■ **WHAT YOU SHOULD DO**:
In the entries below, go to the line containing "Click the black current price tag on axis" and repeat it along with every later line, exactly.

[Stored data]
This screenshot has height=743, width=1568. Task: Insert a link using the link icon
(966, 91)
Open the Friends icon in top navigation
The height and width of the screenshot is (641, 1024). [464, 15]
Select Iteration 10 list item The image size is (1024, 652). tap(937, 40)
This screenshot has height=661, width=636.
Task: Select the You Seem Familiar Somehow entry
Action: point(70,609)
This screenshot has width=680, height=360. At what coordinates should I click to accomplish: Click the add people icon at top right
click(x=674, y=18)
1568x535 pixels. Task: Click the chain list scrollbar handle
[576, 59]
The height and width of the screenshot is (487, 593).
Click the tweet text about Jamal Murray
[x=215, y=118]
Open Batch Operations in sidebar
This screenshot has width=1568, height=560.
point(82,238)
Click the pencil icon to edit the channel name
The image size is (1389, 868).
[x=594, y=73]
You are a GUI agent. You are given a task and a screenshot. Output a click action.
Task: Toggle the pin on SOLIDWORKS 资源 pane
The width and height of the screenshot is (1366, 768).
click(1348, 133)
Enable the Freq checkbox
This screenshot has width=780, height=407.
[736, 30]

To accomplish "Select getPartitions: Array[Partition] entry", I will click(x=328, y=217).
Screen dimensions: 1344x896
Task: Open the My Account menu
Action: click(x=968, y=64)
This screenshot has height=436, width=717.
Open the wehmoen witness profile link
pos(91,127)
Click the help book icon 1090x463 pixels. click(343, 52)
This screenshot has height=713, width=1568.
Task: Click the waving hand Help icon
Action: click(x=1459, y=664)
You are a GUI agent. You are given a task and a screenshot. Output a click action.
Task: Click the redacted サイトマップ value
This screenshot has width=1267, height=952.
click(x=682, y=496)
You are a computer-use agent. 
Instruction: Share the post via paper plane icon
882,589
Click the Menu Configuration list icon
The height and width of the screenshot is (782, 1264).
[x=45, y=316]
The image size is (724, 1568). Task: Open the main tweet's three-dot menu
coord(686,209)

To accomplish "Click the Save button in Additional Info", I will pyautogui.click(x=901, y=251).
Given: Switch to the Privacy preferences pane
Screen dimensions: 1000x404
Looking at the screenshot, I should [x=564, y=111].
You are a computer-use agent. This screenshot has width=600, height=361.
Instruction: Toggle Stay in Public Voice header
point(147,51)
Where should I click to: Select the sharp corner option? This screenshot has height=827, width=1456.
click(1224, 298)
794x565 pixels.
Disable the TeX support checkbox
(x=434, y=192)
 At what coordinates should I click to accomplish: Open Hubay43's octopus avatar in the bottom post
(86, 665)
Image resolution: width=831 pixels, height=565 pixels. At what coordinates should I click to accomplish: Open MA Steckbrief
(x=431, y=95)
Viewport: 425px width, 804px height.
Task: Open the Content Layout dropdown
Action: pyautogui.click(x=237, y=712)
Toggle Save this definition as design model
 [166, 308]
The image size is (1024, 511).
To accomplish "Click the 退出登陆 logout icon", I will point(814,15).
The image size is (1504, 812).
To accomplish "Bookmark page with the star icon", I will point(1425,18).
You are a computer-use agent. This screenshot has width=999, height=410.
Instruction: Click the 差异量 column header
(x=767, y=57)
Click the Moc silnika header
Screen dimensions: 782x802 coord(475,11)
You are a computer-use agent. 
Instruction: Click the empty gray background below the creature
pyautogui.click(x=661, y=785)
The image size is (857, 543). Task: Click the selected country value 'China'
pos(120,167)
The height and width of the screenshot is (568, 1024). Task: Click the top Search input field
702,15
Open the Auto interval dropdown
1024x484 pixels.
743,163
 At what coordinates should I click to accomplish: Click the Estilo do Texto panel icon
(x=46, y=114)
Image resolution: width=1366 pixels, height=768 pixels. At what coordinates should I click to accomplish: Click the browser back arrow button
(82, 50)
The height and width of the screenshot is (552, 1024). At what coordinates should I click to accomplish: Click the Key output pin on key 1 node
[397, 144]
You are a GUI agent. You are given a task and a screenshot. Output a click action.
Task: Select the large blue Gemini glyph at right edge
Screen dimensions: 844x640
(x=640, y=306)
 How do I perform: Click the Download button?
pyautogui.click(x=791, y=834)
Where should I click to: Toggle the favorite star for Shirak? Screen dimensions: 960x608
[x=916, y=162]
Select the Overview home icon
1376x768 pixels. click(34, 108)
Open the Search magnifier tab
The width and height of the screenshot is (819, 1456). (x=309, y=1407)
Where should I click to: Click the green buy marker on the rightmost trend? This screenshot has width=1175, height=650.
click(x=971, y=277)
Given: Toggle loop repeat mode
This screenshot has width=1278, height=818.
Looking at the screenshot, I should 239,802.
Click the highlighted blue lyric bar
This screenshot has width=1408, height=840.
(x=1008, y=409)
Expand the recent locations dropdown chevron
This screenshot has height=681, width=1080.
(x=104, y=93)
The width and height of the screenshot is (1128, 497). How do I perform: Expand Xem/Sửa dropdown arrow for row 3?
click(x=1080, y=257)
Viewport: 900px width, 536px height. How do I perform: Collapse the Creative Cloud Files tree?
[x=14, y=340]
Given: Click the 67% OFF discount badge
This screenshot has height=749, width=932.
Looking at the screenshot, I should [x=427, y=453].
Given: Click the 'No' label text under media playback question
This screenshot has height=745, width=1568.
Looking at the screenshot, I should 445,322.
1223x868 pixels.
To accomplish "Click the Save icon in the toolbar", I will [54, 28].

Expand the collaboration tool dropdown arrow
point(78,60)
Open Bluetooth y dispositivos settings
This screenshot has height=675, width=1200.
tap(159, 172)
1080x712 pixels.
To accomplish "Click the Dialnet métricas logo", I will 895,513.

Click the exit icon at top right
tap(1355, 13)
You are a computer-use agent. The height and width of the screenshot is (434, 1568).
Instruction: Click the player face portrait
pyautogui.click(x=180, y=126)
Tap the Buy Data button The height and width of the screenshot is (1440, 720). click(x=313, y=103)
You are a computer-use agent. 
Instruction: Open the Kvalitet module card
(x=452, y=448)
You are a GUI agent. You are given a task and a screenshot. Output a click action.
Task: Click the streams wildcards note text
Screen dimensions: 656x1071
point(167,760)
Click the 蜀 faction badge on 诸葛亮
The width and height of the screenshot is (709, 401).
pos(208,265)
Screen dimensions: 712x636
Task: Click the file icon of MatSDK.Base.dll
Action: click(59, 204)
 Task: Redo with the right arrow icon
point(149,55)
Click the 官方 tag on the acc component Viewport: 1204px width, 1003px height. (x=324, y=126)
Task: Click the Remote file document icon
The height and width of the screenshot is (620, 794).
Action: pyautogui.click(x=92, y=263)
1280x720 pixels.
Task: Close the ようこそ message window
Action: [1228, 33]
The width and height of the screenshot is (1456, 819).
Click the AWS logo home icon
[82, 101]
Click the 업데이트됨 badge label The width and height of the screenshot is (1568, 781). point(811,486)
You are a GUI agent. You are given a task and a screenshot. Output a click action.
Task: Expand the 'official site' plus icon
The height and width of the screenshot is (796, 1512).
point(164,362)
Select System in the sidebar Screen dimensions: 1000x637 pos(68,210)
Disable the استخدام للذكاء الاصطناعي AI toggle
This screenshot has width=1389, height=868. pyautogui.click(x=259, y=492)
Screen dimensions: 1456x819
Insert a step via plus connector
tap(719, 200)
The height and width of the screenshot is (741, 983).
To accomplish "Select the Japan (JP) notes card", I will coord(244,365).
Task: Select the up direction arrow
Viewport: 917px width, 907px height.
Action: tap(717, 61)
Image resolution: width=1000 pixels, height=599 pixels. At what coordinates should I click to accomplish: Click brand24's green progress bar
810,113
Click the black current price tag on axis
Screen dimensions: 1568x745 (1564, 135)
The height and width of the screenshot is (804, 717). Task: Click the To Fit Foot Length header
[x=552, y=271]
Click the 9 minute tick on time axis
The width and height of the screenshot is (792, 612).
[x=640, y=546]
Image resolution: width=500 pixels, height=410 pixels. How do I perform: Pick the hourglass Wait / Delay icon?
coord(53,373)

■ **RESULT**:
Click the black current price tag on axis
Screen dimensions: 1568x745 (1564, 135)
The height and width of the screenshot is (804, 717). Task: Click the To Fit Foot Length header
[x=552, y=271]
Click the 9 minute tick on time axis
The width and height of the screenshot is (792, 612).
[x=640, y=546]
Image resolution: width=500 pixels, height=410 pixels. How do I perform: Pick the hourglass Wait / Delay icon?
coord(53,373)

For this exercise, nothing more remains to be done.